Deokhyo Choi, University of Sheffield – Grant Report

Posted by: Hannah Giles  |  Posted on: September 22nd, 2022

My project aims to illuminate the story of Korean internment in Soviet labour camps after the end of World War II.

During the war, over 200,000 Korean youth were conscripted into or forced to “volunteer” for the Japanese military, and some 150,000 were also employed by the Japanese military as kunsok (gunzoku, civilian employees). Among these Korean military personnel and civilian employees, 15,000 enlisted in the Japanese Kwantung Army stationed in Manchuria. At the end of the war, the Kwantung Army was disarmed by Soviet troops, and some 3,000 Koreans were captured as prisoners of war and sent to Soviet labour camps in the Siberia region together with Japanese POWs. In late 1948, the Soviet authorities released some 2,300 Korean POWs to North Korea.
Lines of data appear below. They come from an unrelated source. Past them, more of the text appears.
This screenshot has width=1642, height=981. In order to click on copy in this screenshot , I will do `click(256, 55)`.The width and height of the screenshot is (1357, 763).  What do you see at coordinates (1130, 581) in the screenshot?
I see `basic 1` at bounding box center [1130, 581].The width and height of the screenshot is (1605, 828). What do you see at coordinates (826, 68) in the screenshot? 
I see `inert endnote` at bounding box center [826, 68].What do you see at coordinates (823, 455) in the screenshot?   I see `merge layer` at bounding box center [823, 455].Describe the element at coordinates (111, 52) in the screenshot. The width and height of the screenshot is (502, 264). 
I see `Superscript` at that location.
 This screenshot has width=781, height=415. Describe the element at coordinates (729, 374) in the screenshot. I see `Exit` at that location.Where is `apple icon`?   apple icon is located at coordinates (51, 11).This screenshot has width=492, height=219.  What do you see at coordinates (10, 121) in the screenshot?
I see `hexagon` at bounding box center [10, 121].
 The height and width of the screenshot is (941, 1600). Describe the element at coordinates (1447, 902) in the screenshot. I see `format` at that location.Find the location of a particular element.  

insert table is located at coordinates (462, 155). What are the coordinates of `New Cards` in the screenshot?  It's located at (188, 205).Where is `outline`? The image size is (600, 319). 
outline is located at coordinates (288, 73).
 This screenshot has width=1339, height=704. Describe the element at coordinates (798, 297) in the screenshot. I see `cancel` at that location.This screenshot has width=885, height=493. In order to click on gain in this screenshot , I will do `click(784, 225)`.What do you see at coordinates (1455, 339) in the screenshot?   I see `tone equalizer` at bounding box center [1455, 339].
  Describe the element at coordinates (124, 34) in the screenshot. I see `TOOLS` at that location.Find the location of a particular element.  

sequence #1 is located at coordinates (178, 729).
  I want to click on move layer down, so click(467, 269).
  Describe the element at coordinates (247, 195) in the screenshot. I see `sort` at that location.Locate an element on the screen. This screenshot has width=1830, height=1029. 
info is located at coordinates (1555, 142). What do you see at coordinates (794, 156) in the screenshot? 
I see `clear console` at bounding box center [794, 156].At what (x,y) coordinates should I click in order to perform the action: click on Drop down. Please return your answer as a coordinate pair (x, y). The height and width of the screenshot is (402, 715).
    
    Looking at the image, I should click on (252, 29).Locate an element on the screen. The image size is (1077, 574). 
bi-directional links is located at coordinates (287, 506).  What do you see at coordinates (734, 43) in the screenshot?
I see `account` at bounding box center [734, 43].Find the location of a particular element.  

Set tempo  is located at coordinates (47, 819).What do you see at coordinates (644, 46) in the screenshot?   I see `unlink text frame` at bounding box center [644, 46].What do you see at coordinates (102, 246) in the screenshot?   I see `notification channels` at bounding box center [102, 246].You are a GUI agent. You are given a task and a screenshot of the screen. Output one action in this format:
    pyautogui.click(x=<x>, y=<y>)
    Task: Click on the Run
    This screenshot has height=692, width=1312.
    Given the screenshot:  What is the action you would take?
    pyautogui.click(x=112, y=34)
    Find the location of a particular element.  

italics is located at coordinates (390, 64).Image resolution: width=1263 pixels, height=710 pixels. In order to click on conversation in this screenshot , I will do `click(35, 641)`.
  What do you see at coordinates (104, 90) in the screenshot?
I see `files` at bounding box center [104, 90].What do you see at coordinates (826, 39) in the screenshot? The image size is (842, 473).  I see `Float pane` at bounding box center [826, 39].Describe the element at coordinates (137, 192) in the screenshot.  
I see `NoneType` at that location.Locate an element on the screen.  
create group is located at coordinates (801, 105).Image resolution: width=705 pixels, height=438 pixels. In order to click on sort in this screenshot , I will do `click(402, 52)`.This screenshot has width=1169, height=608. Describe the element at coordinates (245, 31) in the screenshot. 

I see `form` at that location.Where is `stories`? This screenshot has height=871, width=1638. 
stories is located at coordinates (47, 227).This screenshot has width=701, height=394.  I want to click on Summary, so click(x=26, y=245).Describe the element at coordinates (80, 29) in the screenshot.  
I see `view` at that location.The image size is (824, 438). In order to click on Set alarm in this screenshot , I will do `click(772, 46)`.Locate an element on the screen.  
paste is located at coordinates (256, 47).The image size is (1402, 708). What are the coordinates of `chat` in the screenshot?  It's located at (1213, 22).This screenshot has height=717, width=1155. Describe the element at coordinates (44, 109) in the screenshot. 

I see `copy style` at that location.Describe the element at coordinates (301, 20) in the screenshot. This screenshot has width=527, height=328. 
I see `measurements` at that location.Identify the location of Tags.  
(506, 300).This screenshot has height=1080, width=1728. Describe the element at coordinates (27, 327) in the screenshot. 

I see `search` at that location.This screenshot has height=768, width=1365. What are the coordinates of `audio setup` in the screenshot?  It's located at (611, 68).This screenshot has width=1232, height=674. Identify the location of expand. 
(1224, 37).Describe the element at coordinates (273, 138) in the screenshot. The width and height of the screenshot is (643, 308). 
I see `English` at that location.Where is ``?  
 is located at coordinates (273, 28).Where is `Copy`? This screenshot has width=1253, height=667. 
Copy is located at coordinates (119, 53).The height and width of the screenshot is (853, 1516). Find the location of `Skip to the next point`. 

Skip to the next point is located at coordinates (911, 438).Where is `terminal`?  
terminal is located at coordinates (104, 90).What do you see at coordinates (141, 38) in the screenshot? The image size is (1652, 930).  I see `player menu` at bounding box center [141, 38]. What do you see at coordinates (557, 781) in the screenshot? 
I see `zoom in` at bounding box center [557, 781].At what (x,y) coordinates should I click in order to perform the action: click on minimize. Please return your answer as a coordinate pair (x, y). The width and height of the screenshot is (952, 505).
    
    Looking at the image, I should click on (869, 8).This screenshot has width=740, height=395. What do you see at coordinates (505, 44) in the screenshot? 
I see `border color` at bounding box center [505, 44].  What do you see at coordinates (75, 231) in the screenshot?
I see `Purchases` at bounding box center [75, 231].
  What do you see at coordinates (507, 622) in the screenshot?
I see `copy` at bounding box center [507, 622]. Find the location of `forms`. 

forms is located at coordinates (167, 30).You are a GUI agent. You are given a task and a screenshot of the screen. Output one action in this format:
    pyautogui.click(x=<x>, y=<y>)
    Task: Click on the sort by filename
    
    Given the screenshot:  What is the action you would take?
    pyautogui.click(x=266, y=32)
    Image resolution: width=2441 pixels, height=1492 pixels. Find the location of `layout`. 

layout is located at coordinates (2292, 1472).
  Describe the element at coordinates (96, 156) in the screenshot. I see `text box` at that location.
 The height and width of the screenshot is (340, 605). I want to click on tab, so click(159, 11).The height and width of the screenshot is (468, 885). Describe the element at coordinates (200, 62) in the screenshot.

Among these, some 500 crossed the 38th parallel and returned to their homes in South Korea. This episode, called the “Siberian internment,” was not widely known in South Korea until the early 1990s, when the former POWs began to speak publicly about their experiences of internment by the Soviet Union. In 2004, the South Korean Truth and Reconciliation Commission (TRC) launched an official investigation into the history of the Korean “Siberian internment” and conducted oral history interviews with twelve survivors. By drawing on the TRC’s oral history collection and my own archival research in South Korea, my project explores the history of the Korean “Siberian internment” and its legacies in South Korea.

 

During my archival research in South Korea, which was supported by the BKS grant, I researched the collections of oral history interviews conducted by the TRC and collected historical materials on the Siberian internment. At the National Assembly Library in Seoul, I researched various Korean newspapers published between 1945 and 1949 and found numerous news articles on Korean survivors from the Siberian internment. I also collected secondary sources edited by the Centre for Historical Truth and Justice (민족문제연구소), titled “시베리아 억류자 귀환 60주년 기념 자료집.” In order to examine how the South Korean government responded to the return of Korean POWs from Siberian camps through North Korea in 1949, I researched the government internal documents (국무회의록 / Assembly Records of the National Affairs) held at the National Archives of Korea. By drawing on my archival research, I drafted a conference paper titled “수차례의 월경(越境)과 식민주의・냉전의 폭력―제2차 세계대전 후 ‘시베리아’에 억류된 어느 조선인의 체험을 통하여” and presented my work at an international conference held by the Institute for Humanities at Pusan University on January 27.

 

During my archival research in South Korea, I was able to obtain important primary and secondary sources for my project. In particular, Korean news articles and the collection of oral history interviews are crucial to my research on the history of the Korean “Siberian internment” and its historical memories and legacies in South Korea. These sources allow me to analyse the key questions regarding the previously underexamined history, such as the questions of how Korean POWs were treated by the Soviet authorities, what their life in Siberian internment camps was like, how they crossed the 38th parallel after their release to North Korea in late 1948, and how they were treated by the South Korean authorities after their return to South Korea in 1949. Currently, I am analysing Korean news articles that reported the border crossing of those survivors into South Korea and their internment in a “refugee camp” in Incheon after being captured as possible “spies” sent by the North Korean government. My analysis of the news reports illuminates how the tragedies of both Japanese colonialism and the Cold War converged in the fate of the survivors from the Siberian internment.

 

During my stay in South Korea, I drafted a conference paper by drawing on the new materials I obtained. I also presented the paper at an international conference held by the Institute for Humanities at Pusan University. I am currently planning to develop the conference paper into an article manuscript for submission to the Journal of Asian Studies or Critical Asian Studies.